PROBLEM TO SOLVE - Every line below containing the word "Open" should be found and copied.

DATASET EXTRACT -
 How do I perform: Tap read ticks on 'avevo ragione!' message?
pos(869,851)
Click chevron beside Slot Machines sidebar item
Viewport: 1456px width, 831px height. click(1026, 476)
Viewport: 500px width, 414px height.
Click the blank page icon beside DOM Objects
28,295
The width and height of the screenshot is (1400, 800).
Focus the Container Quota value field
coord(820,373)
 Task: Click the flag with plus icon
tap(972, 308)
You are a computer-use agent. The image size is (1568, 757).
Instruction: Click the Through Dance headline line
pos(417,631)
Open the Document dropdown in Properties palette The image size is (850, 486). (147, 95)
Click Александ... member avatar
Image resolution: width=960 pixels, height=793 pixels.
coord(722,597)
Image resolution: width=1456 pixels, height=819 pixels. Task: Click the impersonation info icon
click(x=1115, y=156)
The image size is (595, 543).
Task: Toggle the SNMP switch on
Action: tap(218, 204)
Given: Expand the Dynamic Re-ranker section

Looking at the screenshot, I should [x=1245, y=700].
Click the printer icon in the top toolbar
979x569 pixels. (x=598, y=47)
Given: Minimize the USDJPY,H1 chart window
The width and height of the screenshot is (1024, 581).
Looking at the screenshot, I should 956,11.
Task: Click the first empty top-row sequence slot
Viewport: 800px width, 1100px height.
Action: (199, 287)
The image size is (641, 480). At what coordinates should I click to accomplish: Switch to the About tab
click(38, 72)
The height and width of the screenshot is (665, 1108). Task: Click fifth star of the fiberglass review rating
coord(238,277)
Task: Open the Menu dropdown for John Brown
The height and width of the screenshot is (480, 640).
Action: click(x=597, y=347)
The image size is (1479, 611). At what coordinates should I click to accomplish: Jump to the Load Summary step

RESULT -
Open the Document dropdown in Properties palette The image size is (850, 486). (147, 95)
Task: Open the Menu dropdown for John Brown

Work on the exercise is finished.